What to work on
Reproduce the following lines word for word.

### Exercise data ###

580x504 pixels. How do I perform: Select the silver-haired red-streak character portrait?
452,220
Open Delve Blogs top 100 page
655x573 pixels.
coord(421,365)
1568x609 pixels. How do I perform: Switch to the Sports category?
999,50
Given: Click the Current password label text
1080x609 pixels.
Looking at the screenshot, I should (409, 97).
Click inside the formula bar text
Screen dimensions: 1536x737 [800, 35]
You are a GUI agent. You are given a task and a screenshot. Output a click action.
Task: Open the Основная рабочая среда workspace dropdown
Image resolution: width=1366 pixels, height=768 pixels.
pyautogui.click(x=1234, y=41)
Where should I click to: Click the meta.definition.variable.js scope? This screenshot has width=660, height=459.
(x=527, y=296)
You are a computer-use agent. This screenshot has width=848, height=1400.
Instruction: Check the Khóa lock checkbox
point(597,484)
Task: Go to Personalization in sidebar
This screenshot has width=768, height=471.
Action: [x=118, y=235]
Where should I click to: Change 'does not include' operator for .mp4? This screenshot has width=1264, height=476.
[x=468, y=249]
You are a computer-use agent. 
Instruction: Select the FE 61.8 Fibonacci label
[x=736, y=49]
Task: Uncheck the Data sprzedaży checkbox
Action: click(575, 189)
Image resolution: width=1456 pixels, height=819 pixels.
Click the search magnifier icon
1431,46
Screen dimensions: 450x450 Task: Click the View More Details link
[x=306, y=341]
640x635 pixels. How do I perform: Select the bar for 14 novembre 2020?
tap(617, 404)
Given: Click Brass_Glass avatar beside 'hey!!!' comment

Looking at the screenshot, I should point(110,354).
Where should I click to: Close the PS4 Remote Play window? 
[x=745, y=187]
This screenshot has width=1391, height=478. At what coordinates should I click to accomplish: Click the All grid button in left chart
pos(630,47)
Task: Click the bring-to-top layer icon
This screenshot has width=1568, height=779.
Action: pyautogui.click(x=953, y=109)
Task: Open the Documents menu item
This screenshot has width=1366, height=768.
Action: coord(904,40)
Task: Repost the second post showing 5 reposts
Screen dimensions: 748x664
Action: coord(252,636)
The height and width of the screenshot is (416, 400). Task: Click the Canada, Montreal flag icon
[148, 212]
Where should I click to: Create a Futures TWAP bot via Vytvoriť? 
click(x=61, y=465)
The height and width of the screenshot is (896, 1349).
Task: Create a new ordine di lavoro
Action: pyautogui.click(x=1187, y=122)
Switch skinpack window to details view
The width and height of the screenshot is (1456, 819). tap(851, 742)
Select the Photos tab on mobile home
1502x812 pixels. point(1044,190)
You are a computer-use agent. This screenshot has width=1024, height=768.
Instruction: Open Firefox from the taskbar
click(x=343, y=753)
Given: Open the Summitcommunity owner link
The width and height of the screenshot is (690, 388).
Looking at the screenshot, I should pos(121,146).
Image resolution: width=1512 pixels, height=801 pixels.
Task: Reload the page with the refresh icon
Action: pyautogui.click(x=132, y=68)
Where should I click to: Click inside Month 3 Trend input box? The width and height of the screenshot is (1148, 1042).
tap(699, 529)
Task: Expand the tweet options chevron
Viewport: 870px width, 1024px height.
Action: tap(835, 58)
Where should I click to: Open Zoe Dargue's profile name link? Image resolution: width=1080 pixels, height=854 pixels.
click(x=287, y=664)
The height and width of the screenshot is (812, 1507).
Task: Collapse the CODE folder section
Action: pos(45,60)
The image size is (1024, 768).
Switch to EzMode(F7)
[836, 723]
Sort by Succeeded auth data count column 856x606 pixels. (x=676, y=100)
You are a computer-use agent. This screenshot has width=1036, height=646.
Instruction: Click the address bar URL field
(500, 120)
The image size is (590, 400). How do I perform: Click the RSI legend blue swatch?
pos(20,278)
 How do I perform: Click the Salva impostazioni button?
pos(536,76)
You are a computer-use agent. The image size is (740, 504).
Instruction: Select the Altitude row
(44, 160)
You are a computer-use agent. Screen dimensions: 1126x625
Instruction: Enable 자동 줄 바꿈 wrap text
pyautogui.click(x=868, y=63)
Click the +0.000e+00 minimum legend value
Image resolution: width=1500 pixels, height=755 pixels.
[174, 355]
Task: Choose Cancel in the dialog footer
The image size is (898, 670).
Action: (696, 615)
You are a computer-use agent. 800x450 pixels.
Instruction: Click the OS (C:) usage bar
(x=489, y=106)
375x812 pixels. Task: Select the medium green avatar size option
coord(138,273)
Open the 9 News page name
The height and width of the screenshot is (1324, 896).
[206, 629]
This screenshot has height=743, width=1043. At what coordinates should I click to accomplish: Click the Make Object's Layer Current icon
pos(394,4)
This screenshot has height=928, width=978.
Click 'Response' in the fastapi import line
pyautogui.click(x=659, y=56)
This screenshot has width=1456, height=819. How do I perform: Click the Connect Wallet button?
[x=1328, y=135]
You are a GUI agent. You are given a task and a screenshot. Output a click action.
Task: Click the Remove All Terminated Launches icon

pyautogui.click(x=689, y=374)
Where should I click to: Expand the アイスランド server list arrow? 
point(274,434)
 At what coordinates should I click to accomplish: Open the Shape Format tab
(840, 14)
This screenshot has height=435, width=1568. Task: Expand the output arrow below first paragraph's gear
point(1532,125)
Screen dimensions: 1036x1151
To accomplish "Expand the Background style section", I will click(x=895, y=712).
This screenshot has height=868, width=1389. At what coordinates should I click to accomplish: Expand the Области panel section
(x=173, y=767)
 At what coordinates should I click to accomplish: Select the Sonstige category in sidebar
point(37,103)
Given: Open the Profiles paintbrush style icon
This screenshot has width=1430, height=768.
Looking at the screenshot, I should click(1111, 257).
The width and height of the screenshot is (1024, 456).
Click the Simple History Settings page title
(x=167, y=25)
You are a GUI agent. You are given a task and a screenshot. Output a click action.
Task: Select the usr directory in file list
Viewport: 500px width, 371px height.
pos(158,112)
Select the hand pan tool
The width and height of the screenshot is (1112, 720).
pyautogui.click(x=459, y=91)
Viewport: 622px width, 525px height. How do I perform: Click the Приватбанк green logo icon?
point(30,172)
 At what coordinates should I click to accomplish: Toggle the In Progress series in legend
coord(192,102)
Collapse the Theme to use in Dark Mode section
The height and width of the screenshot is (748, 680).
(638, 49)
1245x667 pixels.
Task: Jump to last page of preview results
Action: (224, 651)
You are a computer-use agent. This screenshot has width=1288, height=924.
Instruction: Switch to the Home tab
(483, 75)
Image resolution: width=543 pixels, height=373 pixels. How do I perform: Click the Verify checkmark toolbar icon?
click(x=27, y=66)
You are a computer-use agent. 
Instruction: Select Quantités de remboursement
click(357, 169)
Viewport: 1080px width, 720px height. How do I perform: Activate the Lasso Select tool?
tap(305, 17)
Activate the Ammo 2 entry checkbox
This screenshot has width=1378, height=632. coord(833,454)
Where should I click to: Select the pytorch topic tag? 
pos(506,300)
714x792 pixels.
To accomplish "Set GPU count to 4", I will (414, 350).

###

Response to the exercise
580x504 pixels. How do I perform: Select the silver-haired red-streak character portrait?
452,220
Open Delve Blogs top 100 page
655x573 pixels.
coord(421,365)
1568x609 pixels. How do I perform: Switch to the Sports category?
999,50
Given: Click the Current password label text
1080x609 pixels.
Looking at the screenshot, I should (409, 97).
Click inside the formula bar text
Screen dimensions: 1536x737 [800, 35]
You are a GUI agent. You are given a task and a screenshot. Output a click action.
Task: Open the Основная рабочая среда workspace dropdown
Image resolution: width=1366 pixels, height=768 pixels.
pyautogui.click(x=1234, y=41)
Where should I click to: Click the meta.definition.variable.js scope? This screenshot has width=660, height=459.
(x=527, y=296)
You are a computer-use agent. This screenshot has width=848, height=1400.
Instruction: Check the Khóa lock checkbox
point(597,484)
Task: Go to Personalization in sidebar
This screenshot has width=768, height=471.
Action: [x=118, y=235]
Where should I click to: Change 'does not include' operator for .mp4? This screenshot has width=1264, height=476.
[x=468, y=249]
You are a computer-use agent. 
Instruction: Select the FE 61.8 Fibonacci label
[x=736, y=49]
Task: Uncheck the Data sprzedaży checkbox
Action: click(575, 189)
Image resolution: width=1456 pixels, height=819 pixels.
Click the search magnifier icon
1431,46
Screen dimensions: 450x450 Task: Click the View More Details link
[x=306, y=341]
640x635 pixels. How do I perform: Select the bar for 14 novembre 2020?
tap(617, 404)
Given: Click Brass_Glass avatar beside 'hey!!!' comment

Looking at the screenshot, I should point(110,354).
Where should I click to: Close the PS4 Remote Play window? 
[x=745, y=187]
This screenshot has width=1391, height=478. At what coordinates should I click to accomplish: Click the All grid button in left chart
pos(630,47)
Task: Click the bring-to-top layer icon
This screenshot has width=1568, height=779.
Action: pyautogui.click(x=953, y=109)
Task: Open the Documents menu item
This screenshot has width=1366, height=768.
Action: coord(904,40)
Task: Repost the second post showing 5 reposts
Screen dimensions: 748x664
Action: coord(252,636)
The height and width of the screenshot is (416, 400). Task: Click the Canada, Montreal flag icon
[148, 212]
Where should I click to: Create a Futures TWAP bot via Vytvoriť? 
click(x=61, y=465)
The height and width of the screenshot is (896, 1349).
Task: Create a new ordine di lavoro
Action: pyautogui.click(x=1187, y=122)
Switch skinpack window to details view
The width and height of the screenshot is (1456, 819). tap(851, 742)
Select the Photos tab on mobile home
1502x812 pixels. point(1044,190)
You are a computer-use agent. This screenshot has width=1024, height=768.
Instruction: Open Firefox from the taskbar
click(x=343, y=753)
Given: Open the Summitcommunity owner link
The width and height of the screenshot is (690, 388).
Looking at the screenshot, I should pos(121,146).
Image resolution: width=1512 pixels, height=801 pixels.
Task: Reload the page with the refresh icon
Action: pyautogui.click(x=132, y=68)
Where should I click to: Click inside Month 3 Trend input box? The width and height of the screenshot is (1148, 1042).
tap(699, 529)
Task: Expand the tweet options chevron
Viewport: 870px width, 1024px height.
Action: tap(835, 58)
Where should I click to: Open Zoe Dargue's profile name link? Image resolution: width=1080 pixels, height=854 pixels.
click(x=287, y=664)
The height and width of the screenshot is (812, 1507).
Task: Collapse the CODE folder section
Action: pos(45,60)
The image size is (1024, 768).
Switch to EzMode(F7)
[836, 723]
Sort by Succeeded auth data count column 856x606 pixels. (x=676, y=100)
You are a computer-use agent. This screenshot has width=1036, height=646.
Instruction: Click the address bar URL field
(500, 120)
The image size is (590, 400). How do I perform: Click the RSI legend blue swatch?
pos(20,278)
 How do I perform: Click the Salva impostazioni button?
pos(536,76)
You are a computer-use agent. The image size is (740, 504).
Instruction: Select the Altitude row
(44, 160)
You are a computer-use agent. Screen dimensions: 1126x625
Instruction: Enable 자동 줄 바꿈 wrap text
pyautogui.click(x=868, y=63)
Click the +0.000e+00 minimum legend value
Image resolution: width=1500 pixels, height=755 pixels.
[174, 355]
Task: Choose Cancel in the dialog footer
The image size is (898, 670).
Action: (696, 615)
You are a computer-use agent. 800x450 pixels.
Instruction: Click the OS (C:) usage bar
(x=489, y=106)
375x812 pixels. Task: Select the medium green avatar size option
coord(138,273)
Open the 9 News page name
The height and width of the screenshot is (1324, 896).
[206, 629]
This screenshot has height=743, width=1043. At what coordinates should I click to accomplish: Click the Make Object's Layer Current icon
pos(394,4)
This screenshot has height=928, width=978.
Click 'Response' in the fastapi import line
pyautogui.click(x=659, y=56)
This screenshot has width=1456, height=819. How do I perform: Click the Connect Wallet button?
[x=1328, y=135]
You are a GUI agent. You are given a task and a screenshot. Output a click action.
Task: Click the Remove All Terminated Launches icon

pyautogui.click(x=689, y=374)
Where should I click to: Expand the アイスランド server list arrow? 
point(274,434)
 At what coordinates should I click to accomplish: Open the Shape Format tab
(840, 14)
This screenshot has height=435, width=1568. Task: Expand the output arrow below first paragraph's gear
point(1532,125)
Screen dimensions: 1036x1151
To accomplish "Expand the Background style section", I will click(x=895, y=712).
This screenshot has height=868, width=1389. At what coordinates should I click to accomplish: Expand the Области panel section
(x=173, y=767)
 At what coordinates should I click to accomplish: Select the Sonstige category in sidebar
point(37,103)
Given: Open the Profiles paintbrush style icon
This screenshot has width=1430, height=768.
Looking at the screenshot, I should click(1111, 257).
The width and height of the screenshot is (1024, 456).
Click the Simple History Settings page title
(x=167, y=25)
You are a GUI agent. You are given a task and a screenshot. Output a click action.
Task: Select the usr directory in file list
Viewport: 500px width, 371px height.
pos(158,112)
Select the hand pan tool
The width and height of the screenshot is (1112, 720).
pyautogui.click(x=459, y=91)
Viewport: 622px width, 525px height. How do I perform: Click the Приватбанк green logo icon?
point(30,172)
 At what coordinates should I click to accomplish: Toggle the In Progress series in legend
coord(192,102)
Collapse the Theme to use in Dark Mode section
The height and width of the screenshot is (748, 680).
(638, 49)
1245x667 pixels.
Task: Jump to last page of preview results
Action: (224, 651)
You are a computer-use agent. This screenshot has width=1288, height=924.
Instruction: Switch to the Home tab
(483, 75)
Image resolution: width=543 pixels, height=373 pixels. How do I perform: Click the Verify checkmark toolbar icon?
click(x=27, y=66)
You are a computer-use agent. 
Instruction: Select Quantités de remboursement
click(357, 169)
Viewport: 1080px width, 720px height. How do I perform: Activate the Lasso Select tool?
tap(305, 17)
Activate the Ammo 2 entry checkbox
This screenshot has width=1378, height=632. coord(833,454)
Where should I click to: Select the pytorch topic tag? 
pos(506,300)
714x792 pixels.
To accomplish "Set GPU count to 4", I will (414, 350).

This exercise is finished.